# Stated exercise
Pull out the lines of the records from the line with "Return the [X, Y]" up to and including the final line of the records, and repeat them without any change, leaving the pictures out of your answer.

# Task inputs
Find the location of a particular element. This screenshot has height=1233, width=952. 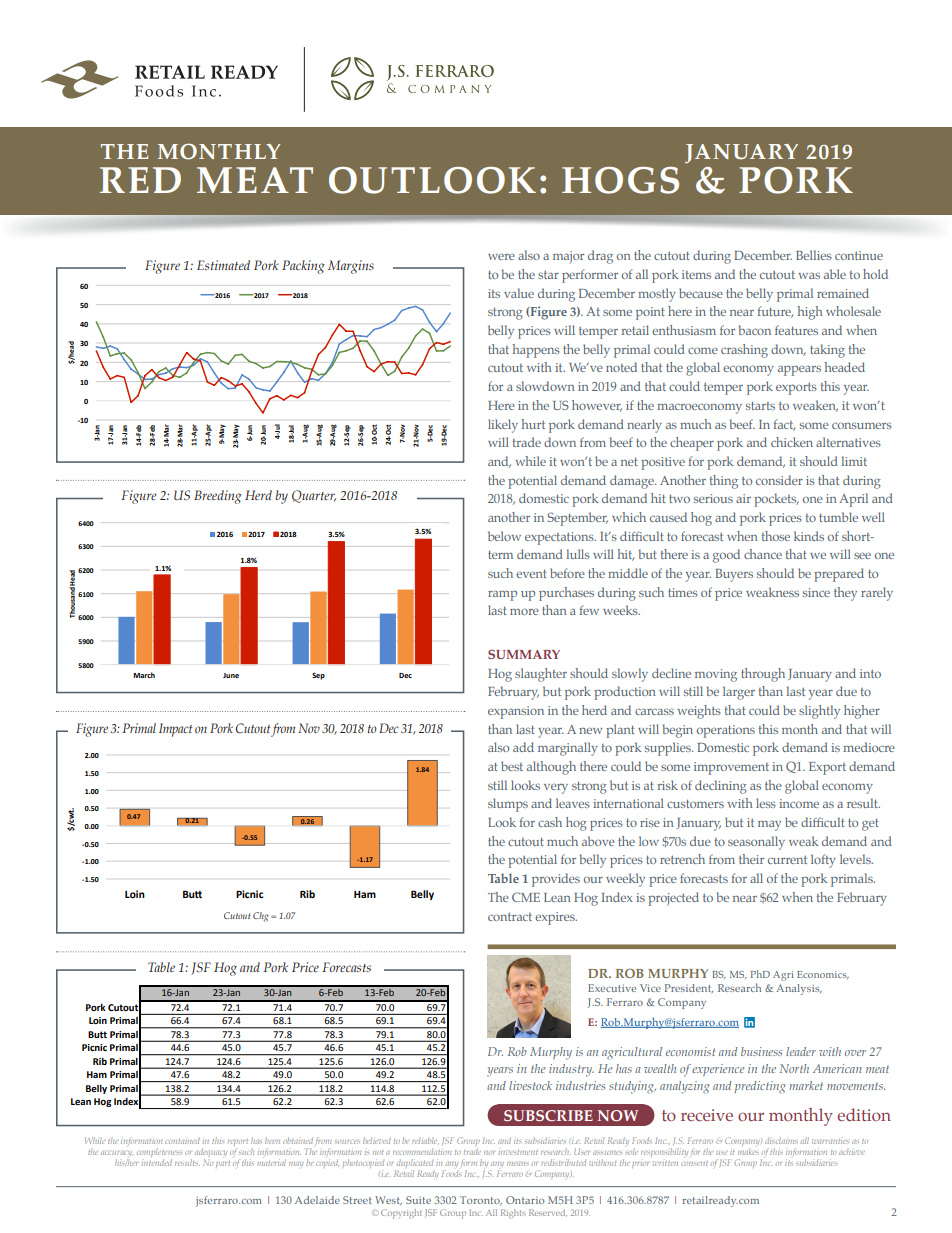

below is located at coordinates (504, 536).
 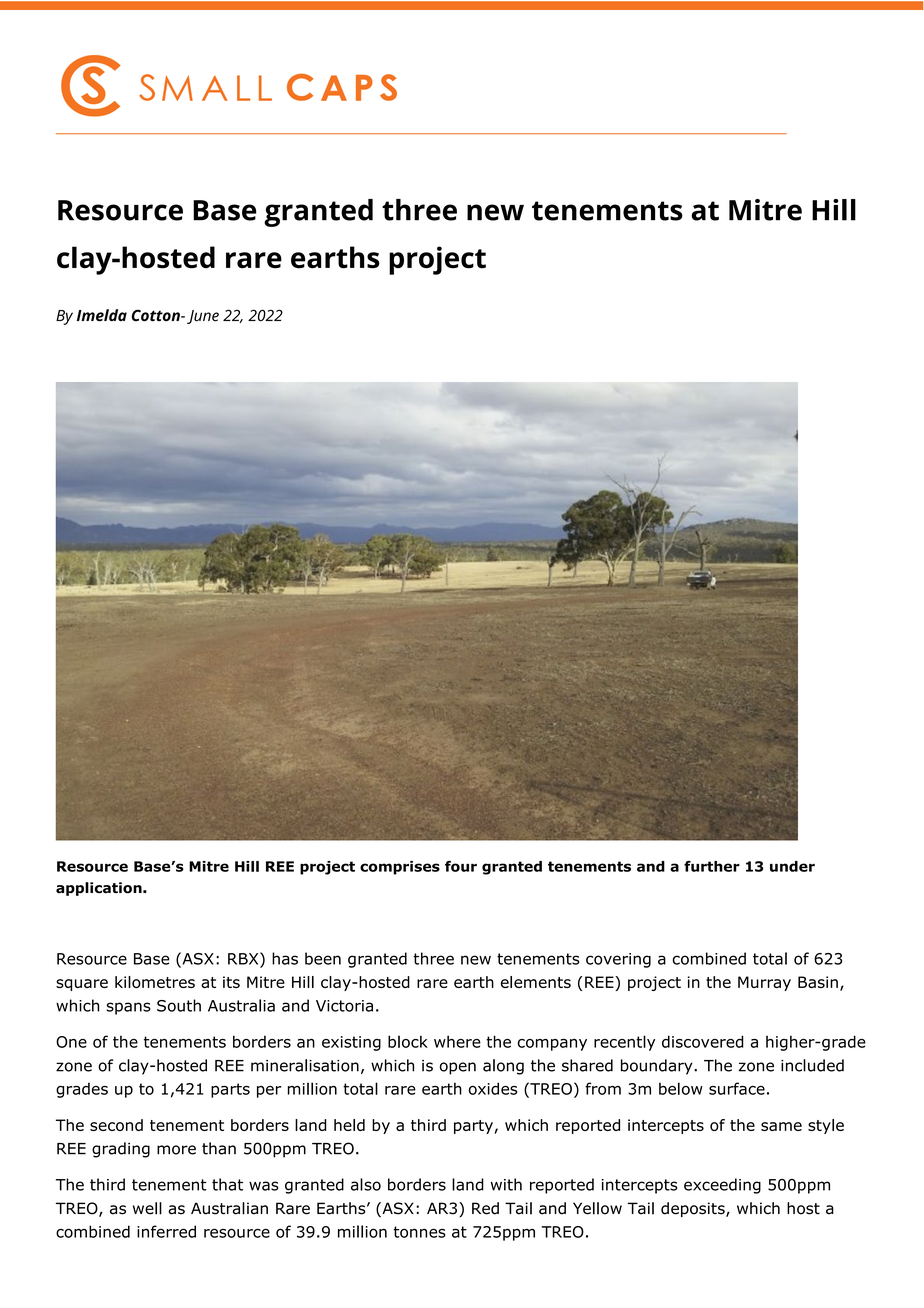 I want to click on kilometres, so click(x=155, y=982).
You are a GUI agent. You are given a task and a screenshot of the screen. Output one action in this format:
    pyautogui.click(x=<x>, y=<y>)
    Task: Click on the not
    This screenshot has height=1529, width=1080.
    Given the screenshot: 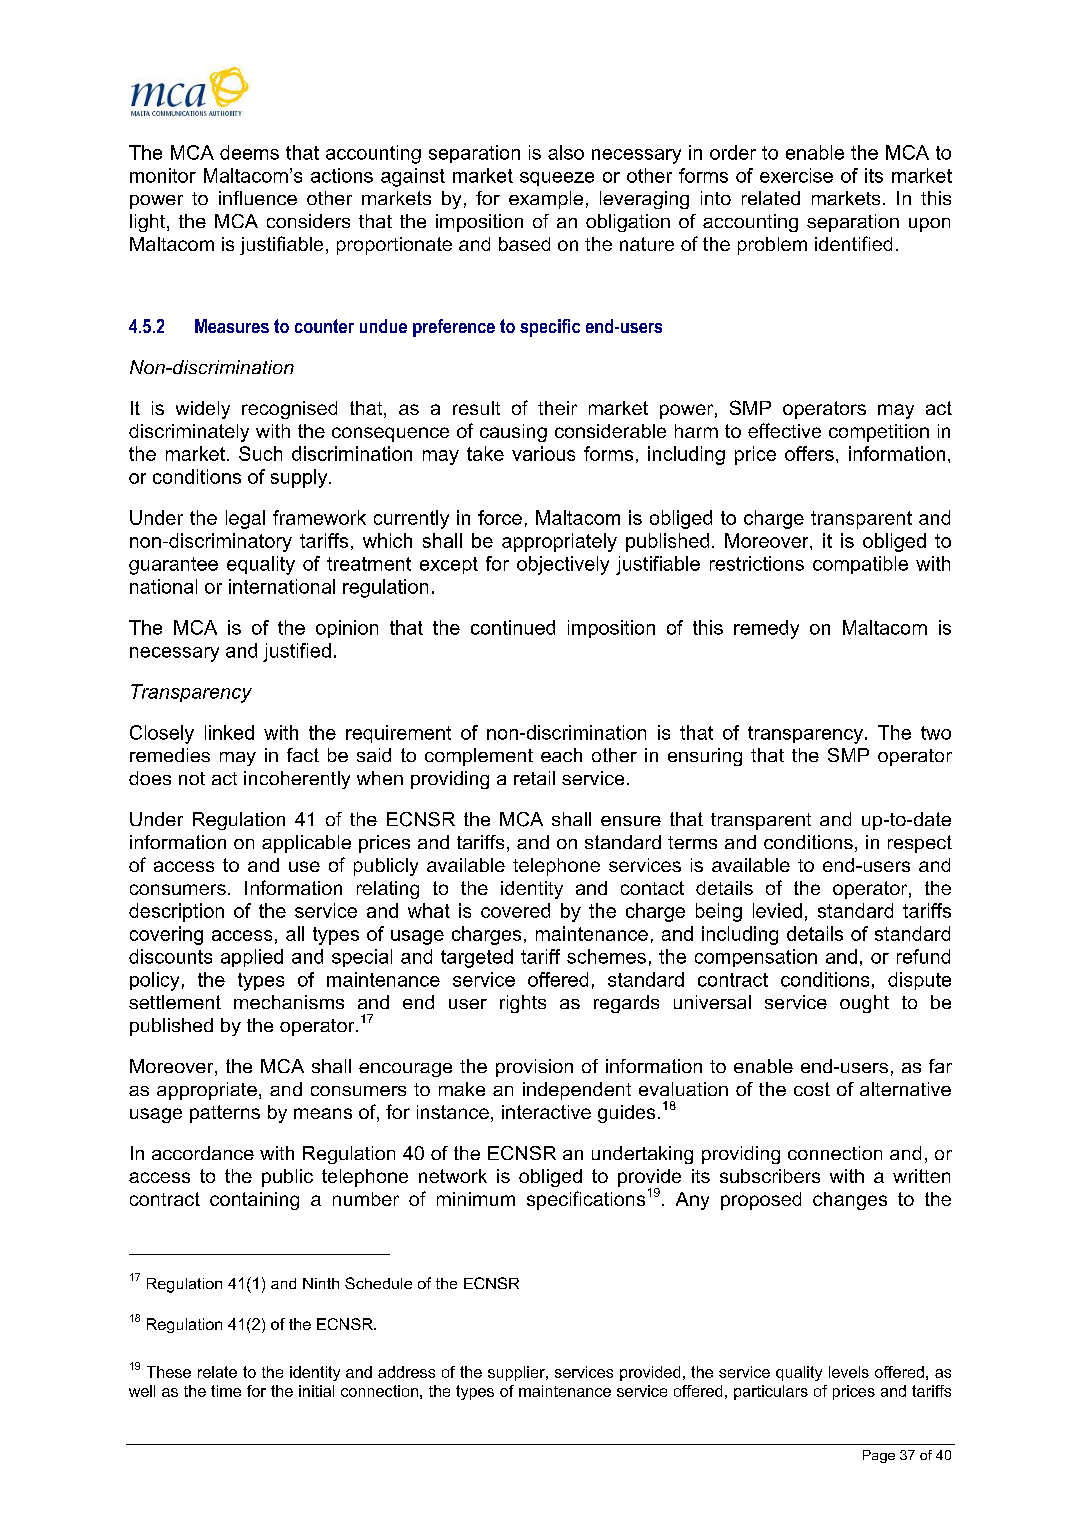 What is the action you would take?
    pyautogui.click(x=192, y=778)
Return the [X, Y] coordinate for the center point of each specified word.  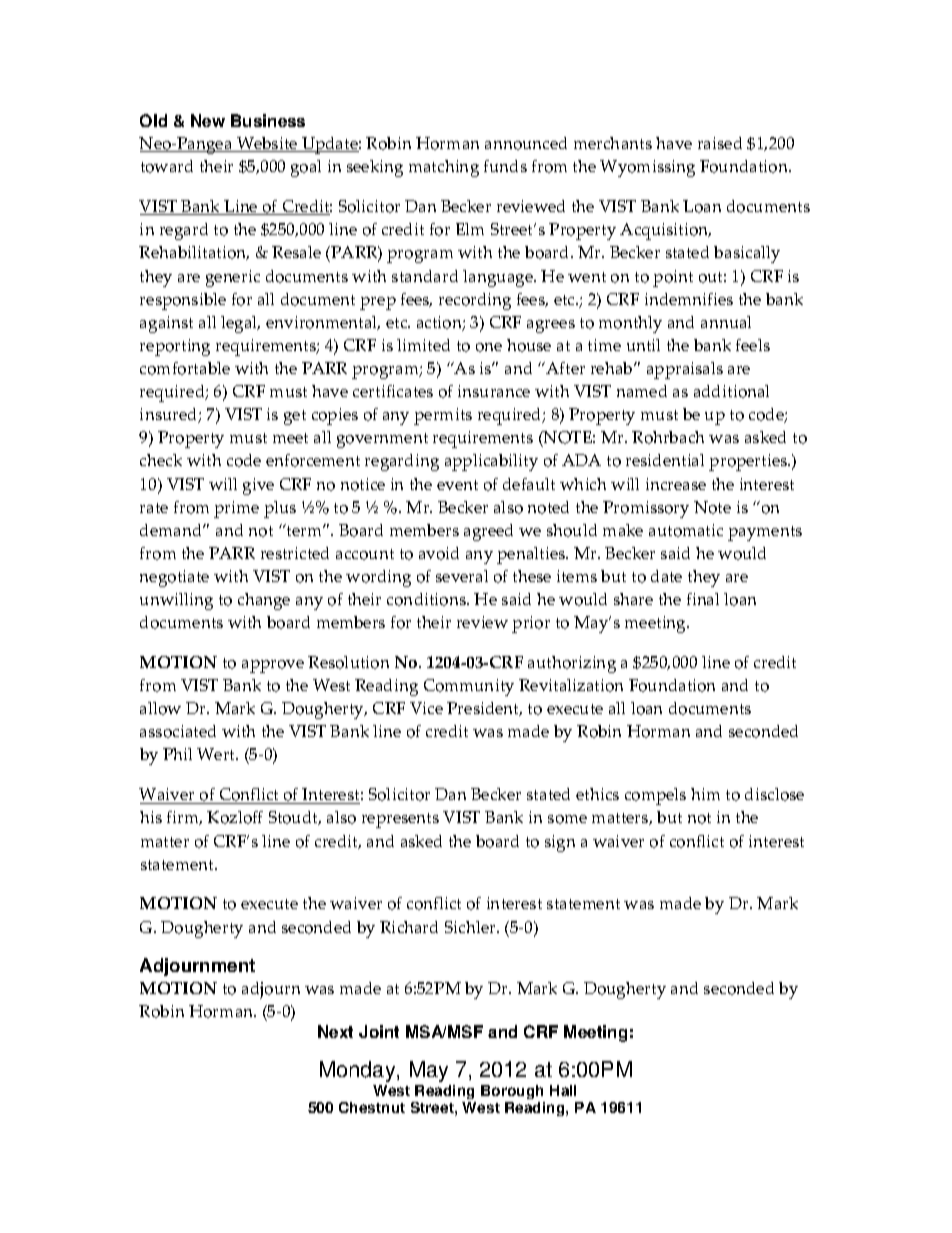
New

# Right answer
Return the [X, Y] coordinate for the center point of each specified word.  
New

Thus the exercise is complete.